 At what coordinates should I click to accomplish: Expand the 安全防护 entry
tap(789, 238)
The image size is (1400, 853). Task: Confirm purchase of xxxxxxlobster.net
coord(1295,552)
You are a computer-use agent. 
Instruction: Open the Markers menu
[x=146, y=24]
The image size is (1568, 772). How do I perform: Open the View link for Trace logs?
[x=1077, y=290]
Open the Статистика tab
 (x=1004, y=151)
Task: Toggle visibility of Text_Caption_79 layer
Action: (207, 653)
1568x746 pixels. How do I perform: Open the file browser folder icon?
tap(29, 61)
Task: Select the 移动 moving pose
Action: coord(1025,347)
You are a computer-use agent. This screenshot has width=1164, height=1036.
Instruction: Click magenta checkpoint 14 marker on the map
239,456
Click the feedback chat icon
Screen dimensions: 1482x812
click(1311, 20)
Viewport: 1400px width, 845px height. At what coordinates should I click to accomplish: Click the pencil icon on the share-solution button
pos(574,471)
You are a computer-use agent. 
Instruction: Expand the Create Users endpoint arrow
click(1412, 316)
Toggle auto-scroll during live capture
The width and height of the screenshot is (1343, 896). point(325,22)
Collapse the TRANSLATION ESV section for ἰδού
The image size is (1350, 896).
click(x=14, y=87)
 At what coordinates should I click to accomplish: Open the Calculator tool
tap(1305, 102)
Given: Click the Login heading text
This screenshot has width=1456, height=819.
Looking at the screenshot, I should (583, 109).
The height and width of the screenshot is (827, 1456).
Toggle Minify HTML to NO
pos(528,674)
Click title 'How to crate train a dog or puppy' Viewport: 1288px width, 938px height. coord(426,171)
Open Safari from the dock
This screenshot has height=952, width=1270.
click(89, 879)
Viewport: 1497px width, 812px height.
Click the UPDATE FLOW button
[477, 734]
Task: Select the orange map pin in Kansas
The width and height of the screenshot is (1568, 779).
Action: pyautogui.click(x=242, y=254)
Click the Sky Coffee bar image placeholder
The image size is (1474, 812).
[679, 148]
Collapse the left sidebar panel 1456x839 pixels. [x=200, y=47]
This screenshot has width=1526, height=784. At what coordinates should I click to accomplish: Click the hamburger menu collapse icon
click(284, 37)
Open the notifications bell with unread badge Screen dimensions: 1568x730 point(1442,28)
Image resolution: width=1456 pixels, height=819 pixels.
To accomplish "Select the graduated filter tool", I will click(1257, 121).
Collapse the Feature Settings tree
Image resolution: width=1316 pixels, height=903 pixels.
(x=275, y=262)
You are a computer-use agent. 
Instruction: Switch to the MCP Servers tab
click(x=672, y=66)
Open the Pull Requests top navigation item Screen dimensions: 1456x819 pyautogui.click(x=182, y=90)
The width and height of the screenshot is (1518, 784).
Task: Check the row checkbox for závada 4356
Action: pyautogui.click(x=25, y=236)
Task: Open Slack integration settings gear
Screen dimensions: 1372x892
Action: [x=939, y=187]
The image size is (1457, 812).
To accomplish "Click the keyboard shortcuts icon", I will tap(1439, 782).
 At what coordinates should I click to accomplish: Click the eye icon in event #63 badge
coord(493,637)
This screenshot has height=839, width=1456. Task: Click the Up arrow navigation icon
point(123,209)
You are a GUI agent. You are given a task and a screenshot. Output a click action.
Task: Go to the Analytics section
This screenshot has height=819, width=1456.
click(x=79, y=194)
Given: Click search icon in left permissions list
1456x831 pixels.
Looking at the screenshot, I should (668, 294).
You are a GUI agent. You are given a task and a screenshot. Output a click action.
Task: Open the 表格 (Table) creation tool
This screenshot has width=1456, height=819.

····················

→ Work item
Could you return all the data above exactly as it appears?

→ Result
 At what coordinates should I click to accomplish: Expand the 安全防护 entry
tap(789, 238)
The image size is (1400, 853). Task: Confirm purchase of xxxxxxlobster.net
coord(1295,552)
You are a computer-use agent. 
Instruction: Open the Markers menu
[x=146, y=24]
The image size is (1568, 772). How do I perform: Open the View link for Trace logs?
[x=1077, y=290]
Open the Статистика tab
 (x=1004, y=151)
Task: Toggle visibility of Text_Caption_79 layer
Action: (207, 653)
1568x746 pixels. How do I perform: Open the file browser folder icon?
tap(29, 61)
Task: Select the 移动 moving pose
Action: coord(1025,347)
You are a computer-use agent. This screenshot has width=1164, height=1036.
Instruction: Click magenta checkpoint 14 marker on the map
239,456
Click the feedback chat icon
Screen dimensions: 1482x812
click(1311, 20)
Viewport: 1400px width, 845px height. At what coordinates should I click to accomplish: Click the pencil icon on the share-solution button
pos(574,471)
You are a computer-use agent. 
Instruction: Expand the Create Users endpoint arrow
click(1412, 316)
Toggle auto-scroll during live capture
The width and height of the screenshot is (1343, 896). point(325,22)
Collapse the TRANSLATION ESV section for ἰδού
The image size is (1350, 896).
click(x=14, y=87)
 At what coordinates should I click to accomplish: Open the Calculator tool
tap(1305, 102)
Given: Click the Login heading text
This screenshot has width=1456, height=819.
Looking at the screenshot, I should (583, 109).
The height and width of the screenshot is (827, 1456).
Toggle Minify HTML to NO
pos(528,674)
Click title 'How to crate train a dog or puppy' Viewport: 1288px width, 938px height. coord(426,171)
Open Safari from the dock
This screenshot has height=952, width=1270.
click(89, 879)
Viewport: 1497px width, 812px height.
Click the UPDATE FLOW button
[477, 734]
Task: Select the orange map pin in Kansas
The width and height of the screenshot is (1568, 779).
Action: pyautogui.click(x=242, y=254)
Click the Sky Coffee bar image placeholder
The image size is (1474, 812).
[679, 148]
Collapse the left sidebar panel 1456x839 pixels. [x=200, y=47]
This screenshot has width=1526, height=784. At what coordinates should I click to accomplish: Click the hamburger menu collapse icon
click(284, 37)
Open the notifications bell with unread badge Screen dimensions: 1568x730 point(1442,28)
Image resolution: width=1456 pixels, height=819 pixels.
To accomplish "Select the graduated filter tool", I will click(1257, 121).
Collapse the Feature Settings tree
Image resolution: width=1316 pixels, height=903 pixels.
(x=275, y=262)
You are a computer-use agent. 
Instruction: Switch to the MCP Servers tab
click(x=672, y=66)
Open the Pull Requests top navigation item Screen dimensions: 1456x819 pyautogui.click(x=182, y=90)
The width and height of the screenshot is (1518, 784).
Task: Check the row checkbox for závada 4356
Action: pyautogui.click(x=25, y=236)
Task: Open Slack integration settings gear
Screen dimensions: 1372x892
Action: [x=939, y=187]
The image size is (1457, 812).
To accomplish "Click the keyboard shortcuts icon", I will tap(1439, 782).
 At what coordinates should I click to accomplish: Click the eye icon in event #63 badge
coord(493,637)
This screenshot has height=839, width=1456. Task: Click the Up arrow navigation icon
point(123,209)
You are a GUI agent. You are given a task and a screenshot. Output a click action.
Task: Go to the Analytics section
This screenshot has height=819, width=1456.
click(x=79, y=194)
Given: Click search icon in left permissions list
1456x831 pixels.
Looking at the screenshot, I should (668, 294).
You are a GUI agent. You are given a task and a screenshot. Output a click action.
Task: Open the 表格 (Table) creation tool
This screenshot has width=1456, height=819.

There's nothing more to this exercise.